----- MATERIAL FOR THIS TASK

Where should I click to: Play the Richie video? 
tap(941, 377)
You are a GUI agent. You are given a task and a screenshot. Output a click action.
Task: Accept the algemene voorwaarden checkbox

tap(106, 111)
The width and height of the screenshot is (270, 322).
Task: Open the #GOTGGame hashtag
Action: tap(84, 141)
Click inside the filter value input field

----------
----- MATERIAL FOR THIS TASK

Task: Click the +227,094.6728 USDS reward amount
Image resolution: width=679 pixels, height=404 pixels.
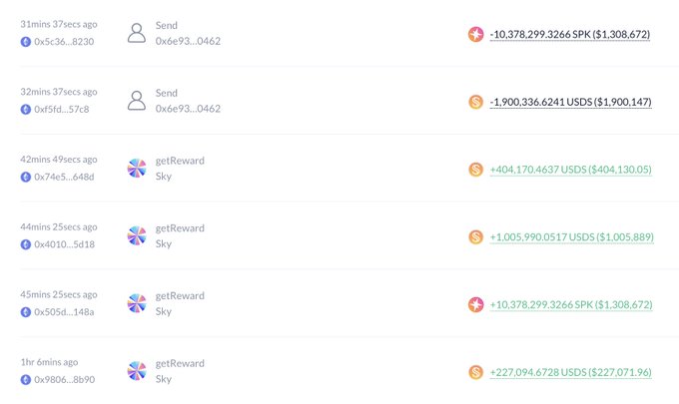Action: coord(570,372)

----------
----- MATERIAL FOR THIS TASK

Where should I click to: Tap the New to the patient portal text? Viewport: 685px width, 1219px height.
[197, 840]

----------

- _TASK PROMPT_
Taking the entries above, write out exactly the lines starting with the line containing "Where should I click to: Play" and going on through the line containing "Click inside the filter value input field", both included, and nothing else.

- _RESULT OF THIS EXERCISE_
Where should I click to: Play the Richie video? 
tap(941, 377)
You are a GUI agent. You are given a task and a screenshot. Output a click action.
Task: Accept the algemene voorwaarden checkbox

tap(106, 111)
The width and height of the screenshot is (270, 322).
Task: Open the #GOTGGame hashtag
Action: tap(84, 141)
Click inside the filter value input field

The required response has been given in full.